I photographed April sometime around 1977 and she became my first nude. Since then I have taken thousands of nudes, all of which are in a tidy and rather large metal filing cabinets. They are in alphabetical order so I can find anything I can remember. Sometimes the names fade and I have to hunt around. Occasionally I display some of those nudes in this blog but I make sure that bits do not show. In the last couple of years, whenever I shoot nudes (this activity has been in the wane) I make sure I take a few that will fit my self-imposed blog censorship. I don’t want to shock anybody out there.

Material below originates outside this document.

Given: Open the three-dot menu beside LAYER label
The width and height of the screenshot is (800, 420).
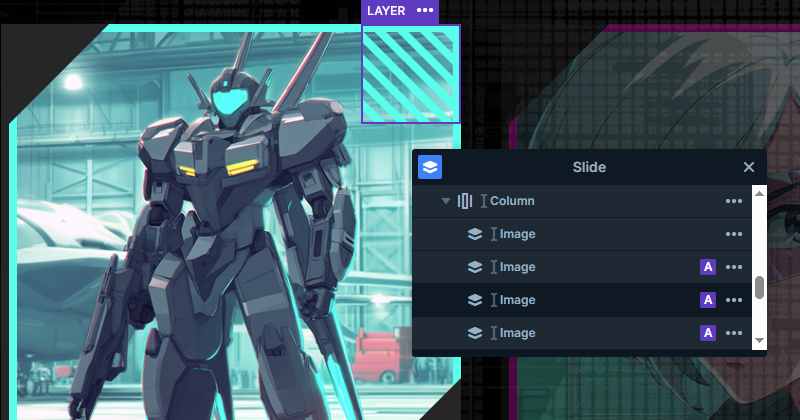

In the last 10 years body painting has become very popular. I loathe it. There is nothing chintzier than one of those airbrush body paint “artists” who will place strategic Brazilian blue butterflies on a woman’s chest or paint a skirt and thus sort of hide the lower countries. Because body paint hides I have noticed that even our morally conservative Vancouver Sun considers body paint to be like clothing. Gossip columnist Malcolm Parry inserts body painting pictures in his column with lots of regularity.
But I am going to test the waters here with these pictures which I think are beautiful. Juan Manuel Sanchez, his wife Nora Patrich and I embarked on a project that we called Cuerpos Pintados or Painted Bodies. There was a difference here from other body painting projects I had observed in the past. In most of those the human body was the canvas for the artist. In our case, an in particular with Juan Manuel Sanchez’s work, the body was not only the canvas but also the work itself as he painted his models exactly as he would paint them on a flat canvas. The body was no simply a surface for something to be painted. The surface became the person twice. For years Juan Manuel Sanchez has been simplifying his paintings of nudes. One day he told me, “If I could reduce a woman’s body to one line, I would do it.”
When I photographed his finished and living art I felt that I was doing more than recording it. In many ways they felt no different than any portraits that I took in the past. My subjects could never return for me to take exactly the picture I had taken before. In the same way Juan Manuel Sanchez’s painted women were just as ephemeral.